Un nuovo passo in avanti nella soluzione di casi criminali complessi. E’ infatti già possibile confrontare il Dna ottenuto dalle tracce biologiche rinvenute sulla scena del crimine con quello ricavato dai campioni salivari prelevati alla popolazione detenuta e archiviati in una apposita banca dati.

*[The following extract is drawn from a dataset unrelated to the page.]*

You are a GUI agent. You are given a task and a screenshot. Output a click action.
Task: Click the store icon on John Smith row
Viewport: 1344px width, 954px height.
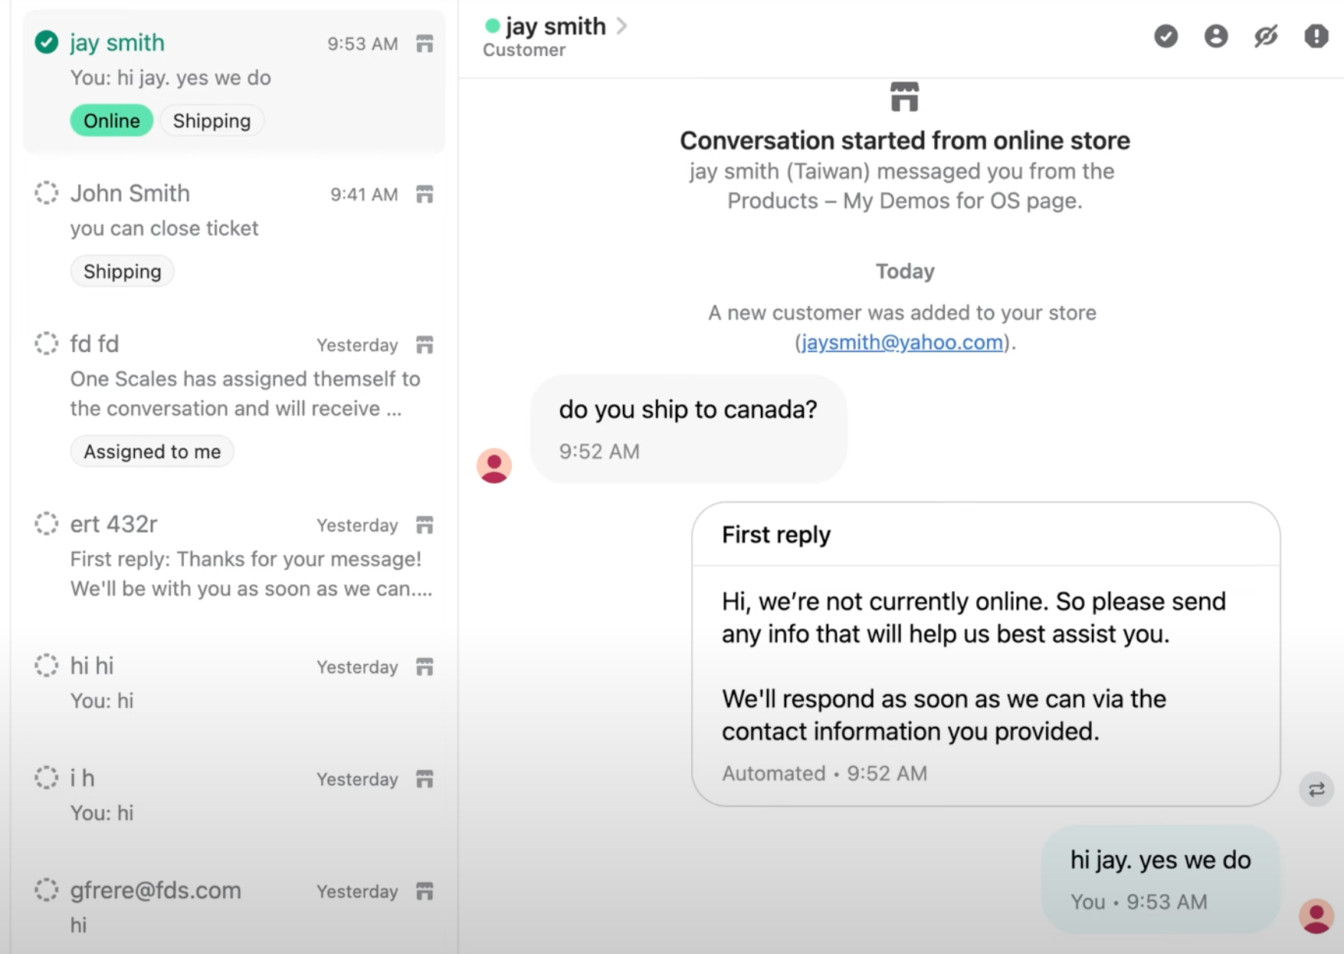click(425, 195)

Se a seguito del confronto in via automatica i due profili si riscontrano uguali, si ottiene il cosiddetto match.
Le attività avviate dal Dipartimento dell’Amministrazione penitenziaria, nello specifico dal Laboratorio centrale per la Banca dati nazionale del Dna, consistono nella ricezione, l’ispezione e l’analisi dei campioni biologici prelevati a tutta la popolazione detenuta nelle stanze bianche, allestite presso gli istituti di pena, e nel successivo inserimento dei profili genetici estratti, nella Banca dati nazionale del Dna attraverso il sistema Codis.
Ad oggi, fa sapere il ministero della Giustizia, i profili genetici inseriti nella banca dati “hanno prodotto un risultato di successo pari a 42 match e due di questi hanno trovato riscontro in ambito internazionale combaciando con i profili Dna inseriti dalla Polizia di un altro stato estero a seguito di consultazione e raffronto”. E questo ha inoltre permesso di raggiungere l’importante obiettivo della cooperazione transfrontaliera, fissato dalla norma.
“L’attività compiuta dal personale dei ruoli tecnici della Polizia Penitenziaria – fa sapere ancora il ministero della Giustizia – ridisegna i compiti istituzionali del corpo della Polizia Penitenziaria chiamato, in questo modo, a partecipare attivamente alle attività investigative delle altre Forze di Polizia (Arma dei Carabinieri, Polizia di Stato, Guardia di Finanza) ed alle indagini disposte dall’Autorità Giudiziaria”.